Karomama
par Oscar MILOSZ
Mes pensées sont à toi, reine Karomama du très vieux temps,
Enfant dolente aux jambes trop longues, aux mains si faibles
Karomama, fille de Thèbes,
Qui buvais du blé rouge et mangeais du blé blanc
Comme les justes, dans le soir des tamaris.
Petite reine Karomama du temps jadis.
…
— Un jour (a-t-elle vraiment existé, Karomama ?),
On entoura ton corps de jaunes bandelettes,
On l’enferma dans un cercueil grotesque et doux en bois de cèdre.
La saison du silence effeuilla la fleur de ta voix.
Les scribes confièrent ton nom aux papyrus
Et c’est si triste et c’est si vieux et c’est si perdu…
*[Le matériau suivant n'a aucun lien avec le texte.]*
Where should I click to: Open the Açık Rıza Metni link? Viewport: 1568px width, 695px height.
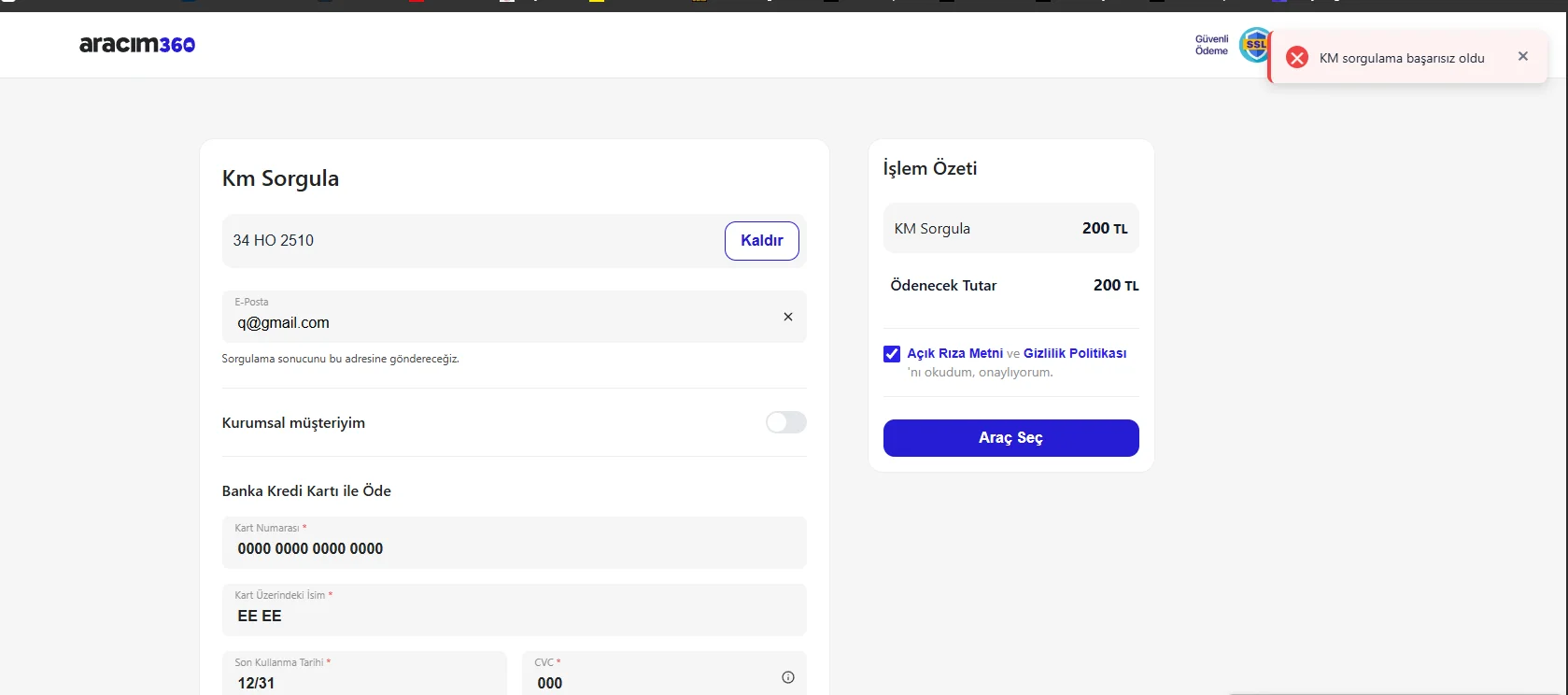click(954, 353)
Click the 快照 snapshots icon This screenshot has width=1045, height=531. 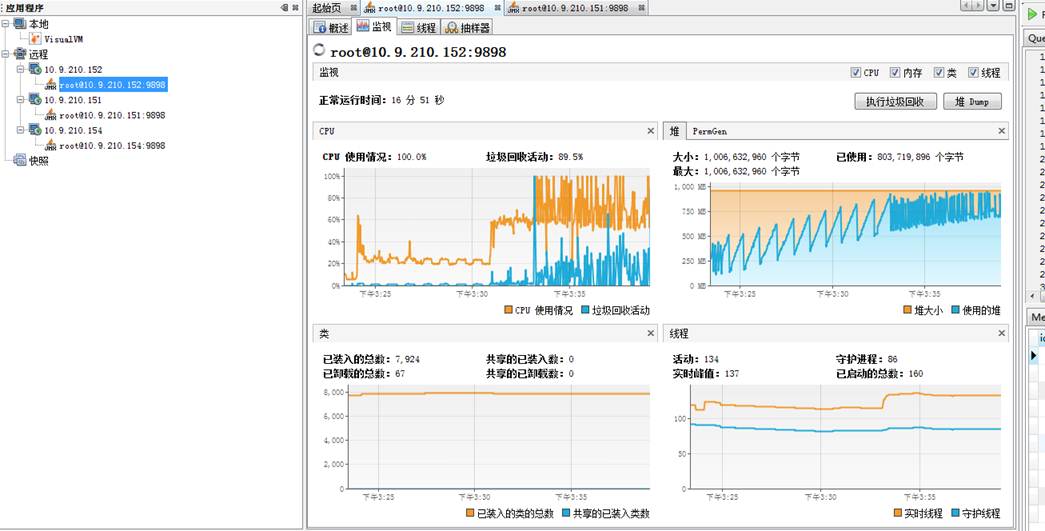tap(20, 160)
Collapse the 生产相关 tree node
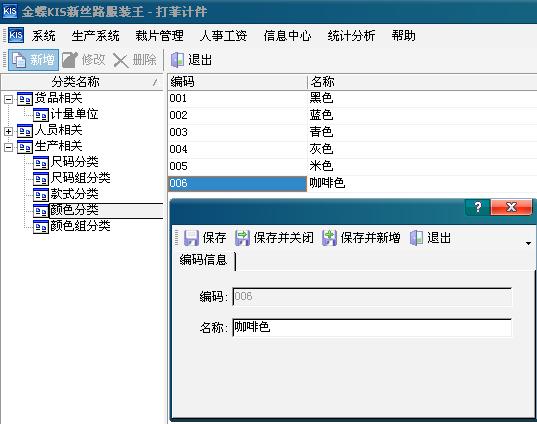The height and width of the screenshot is (424, 537). click(9, 148)
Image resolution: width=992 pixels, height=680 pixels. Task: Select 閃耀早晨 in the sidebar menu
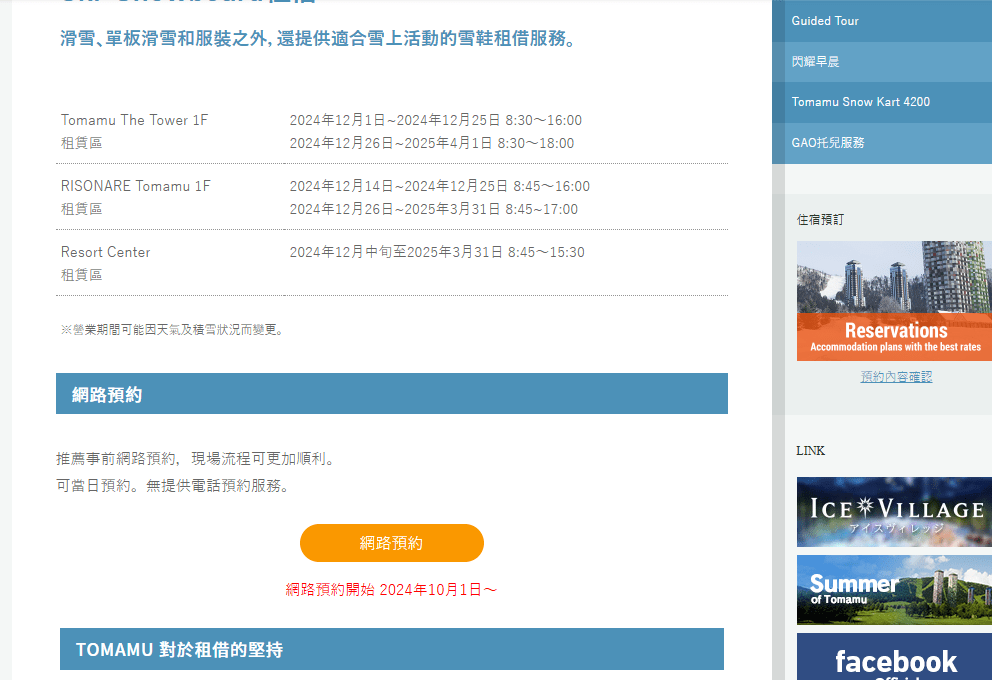(x=815, y=62)
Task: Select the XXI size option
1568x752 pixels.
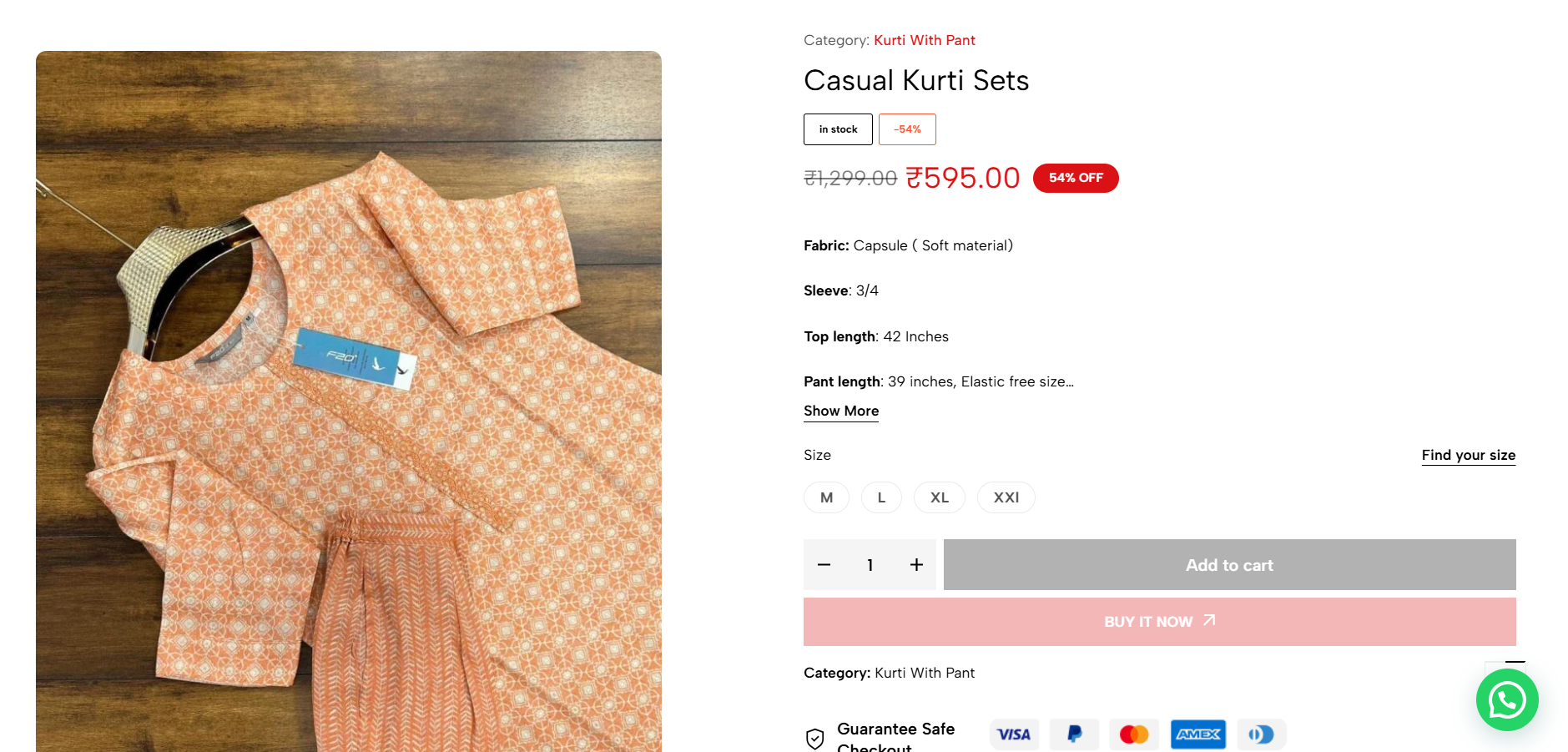Action: click(1006, 497)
C’est comme l’infini des eaux dans la nuit et dans le froid.
…
Malgré tes airs d’enfant que sut éterniser
L’auteur de ta statue polie par les baisers
Des siècles étrangers qui languirent loin de toi.
Je te sens près de moi, j’entends ton long sourire
Chuchoter dans la nuit : « Frère, il ne faut pas rire, »
— Mes pensées sont à toi, reine Karomama.